**Source records:**
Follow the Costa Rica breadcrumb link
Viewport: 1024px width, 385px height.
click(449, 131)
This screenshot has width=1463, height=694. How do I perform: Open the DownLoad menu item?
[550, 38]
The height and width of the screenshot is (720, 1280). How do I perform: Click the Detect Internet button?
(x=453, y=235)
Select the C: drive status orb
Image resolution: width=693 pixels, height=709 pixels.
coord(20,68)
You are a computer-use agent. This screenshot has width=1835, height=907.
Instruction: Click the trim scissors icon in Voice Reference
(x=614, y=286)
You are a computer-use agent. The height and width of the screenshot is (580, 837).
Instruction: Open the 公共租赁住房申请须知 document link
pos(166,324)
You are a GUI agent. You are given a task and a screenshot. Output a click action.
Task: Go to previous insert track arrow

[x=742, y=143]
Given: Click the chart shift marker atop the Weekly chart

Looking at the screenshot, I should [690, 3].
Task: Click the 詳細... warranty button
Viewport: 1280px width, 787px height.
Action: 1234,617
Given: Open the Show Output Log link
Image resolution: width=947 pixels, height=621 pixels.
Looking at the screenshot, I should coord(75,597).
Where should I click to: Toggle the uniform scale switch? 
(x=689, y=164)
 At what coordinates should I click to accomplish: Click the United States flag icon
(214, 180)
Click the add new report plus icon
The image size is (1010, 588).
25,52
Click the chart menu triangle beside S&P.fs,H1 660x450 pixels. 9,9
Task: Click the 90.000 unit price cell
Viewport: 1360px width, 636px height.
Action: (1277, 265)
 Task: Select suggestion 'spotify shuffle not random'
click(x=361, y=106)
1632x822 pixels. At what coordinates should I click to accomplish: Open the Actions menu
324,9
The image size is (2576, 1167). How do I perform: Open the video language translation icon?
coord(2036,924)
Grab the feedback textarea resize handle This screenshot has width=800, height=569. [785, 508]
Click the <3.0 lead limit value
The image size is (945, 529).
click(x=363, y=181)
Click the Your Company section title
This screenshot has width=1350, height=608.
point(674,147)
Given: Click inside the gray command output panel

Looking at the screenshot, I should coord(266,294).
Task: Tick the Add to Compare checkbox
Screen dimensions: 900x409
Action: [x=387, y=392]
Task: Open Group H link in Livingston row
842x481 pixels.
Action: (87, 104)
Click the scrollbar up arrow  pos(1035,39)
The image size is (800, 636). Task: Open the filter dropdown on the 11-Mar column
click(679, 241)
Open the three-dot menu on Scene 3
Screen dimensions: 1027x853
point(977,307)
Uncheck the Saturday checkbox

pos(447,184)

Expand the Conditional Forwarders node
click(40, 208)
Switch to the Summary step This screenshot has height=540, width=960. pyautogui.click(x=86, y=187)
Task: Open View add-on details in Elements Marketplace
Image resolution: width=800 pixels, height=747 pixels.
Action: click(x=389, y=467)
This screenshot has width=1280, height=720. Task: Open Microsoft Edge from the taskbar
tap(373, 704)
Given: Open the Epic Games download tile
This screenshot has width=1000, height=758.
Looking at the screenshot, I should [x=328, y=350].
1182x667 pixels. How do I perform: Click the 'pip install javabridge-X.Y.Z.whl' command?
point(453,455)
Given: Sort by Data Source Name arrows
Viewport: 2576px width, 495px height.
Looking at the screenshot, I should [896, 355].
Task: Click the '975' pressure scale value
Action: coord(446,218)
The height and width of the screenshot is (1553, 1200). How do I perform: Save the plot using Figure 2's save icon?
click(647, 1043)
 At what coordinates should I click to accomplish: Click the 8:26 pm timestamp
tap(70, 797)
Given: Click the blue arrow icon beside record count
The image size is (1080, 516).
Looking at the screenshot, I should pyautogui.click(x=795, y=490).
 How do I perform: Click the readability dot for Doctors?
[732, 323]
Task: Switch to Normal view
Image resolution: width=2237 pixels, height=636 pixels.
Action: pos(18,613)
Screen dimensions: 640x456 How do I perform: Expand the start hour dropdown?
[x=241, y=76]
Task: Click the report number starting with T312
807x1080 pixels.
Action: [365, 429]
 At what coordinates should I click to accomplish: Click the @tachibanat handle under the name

**TASK REQUIREMENTS:**
Word for word, output the records that appear above.

**RESPONSE TO THIS TASK:**
Follow the Costa Rica breadcrumb link
Viewport: 1024px width, 385px height.
click(449, 131)
This screenshot has width=1463, height=694. How do I perform: Open the DownLoad menu item?
[550, 38]
The height and width of the screenshot is (720, 1280). How do I perform: Click the Detect Internet button?
(x=453, y=235)
Select the C: drive status orb
Image resolution: width=693 pixels, height=709 pixels.
coord(20,68)
You are a computer-use agent. This screenshot has width=1835, height=907.
Instruction: Click the trim scissors icon in Voice Reference
(x=614, y=286)
You are a computer-use agent. The height and width of the screenshot is (580, 837).
Instruction: Open the 公共租赁住房申请须知 document link
pos(166,324)
You are a GUI agent. You are given a task and a screenshot. Output a click action.
Task: Go to previous insert track arrow

[x=742, y=143]
Given: Click the chart shift marker atop the Weekly chart

Looking at the screenshot, I should [690, 3].
Task: Click the 詳細... warranty button
Viewport: 1280px width, 787px height.
Action: 1234,617
Given: Open the Show Output Log link
Image resolution: width=947 pixels, height=621 pixels.
Looking at the screenshot, I should coord(75,597).
Where should I click to: Toggle the uniform scale switch? 
(x=689, y=164)
 At what coordinates should I click to accomplish: Click the United States flag icon
(214, 180)
Click the add new report plus icon
The image size is (1010, 588).
25,52
Click the chart menu triangle beside S&P.fs,H1 660x450 pixels. 9,9
Task: Click the 90.000 unit price cell
Viewport: 1360px width, 636px height.
Action: (1277, 265)
 Task: Select suggestion 'spotify shuffle not random'
click(x=361, y=106)
1632x822 pixels. At what coordinates should I click to accomplish: Open the Actions menu
324,9
The image size is (2576, 1167). How do I perform: Open the video language translation icon?
coord(2036,924)
Grab the feedback textarea resize handle This screenshot has width=800, height=569. [785, 508]
Click the <3.0 lead limit value
The image size is (945, 529).
click(x=363, y=181)
Click the Your Company section title
This screenshot has width=1350, height=608.
point(674,147)
Given: Click inside the gray command output panel

Looking at the screenshot, I should coord(266,294).
Task: Tick the Add to Compare checkbox
Screen dimensions: 900x409
Action: [x=387, y=392]
Task: Open Group H link in Livingston row
842x481 pixels.
Action: (87, 104)
Click the scrollbar up arrow  pos(1035,39)
The image size is (800, 636). Task: Open the filter dropdown on the 11-Mar column
click(679, 241)
Open the three-dot menu on Scene 3
Screen dimensions: 1027x853
point(977,307)
Uncheck the Saturday checkbox

pos(447,184)

Expand the Conditional Forwarders node
click(40, 208)
Switch to the Summary step This screenshot has height=540, width=960. pyautogui.click(x=86, y=187)
Task: Open View add-on details in Elements Marketplace
Image resolution: width=800 pixels, height=747 pixels.
Action: click(x=389, y=467)
This screenshot has width=1280, height=720. Task: Open Microsoft Edge from the taskbar
tap(373, 704)
Given: Open the Epic Games download tile
This screenshot has width=1000, height=758.
Looking at the screenshot, I should [x=328, y=350].
1182x667 pixels. How do I perform: Click the 'pip install javabridge-X.Y.Z.whl' command?
point(453,455)
Given: Sort by Data Source Name arrows
Viewport: 2576px width, 495px height.
Looking at the screenshot, I should [896, 355].
Task: Click the '975' pressure scale value
Action: coord(446,218)
The height and width of the screenshot is (1553, 1200). How do I perform: Save the plot using Figure 2's save icon?
click(647, 1043)
 At what coordinates should I click to accomplish: Click the 8:26 pm timestamp
tap(70, 797)
Given: Click the blue arrow icon beside record count
The image size is (1080, 516).
Looking at the screenshot, I should pyautogui.click(x=795, y=490).
 How do I perform: Click the readability dot for Doctors?
[732, 323]
Task: Switch to Normal view
Image resolution: width=2237 pixels, height=636 pixels.
Action: pos(18,613)
Screen dimensions: 640x456 How do I perform: Expand the start hour dropdown?
[x=241, y=76]
Task: Click the report number starting with T312
807x1080 pixels.
Action: [365, 429]
 At what coordinates should I click to accomplish: Click the @tachibanat handle under the name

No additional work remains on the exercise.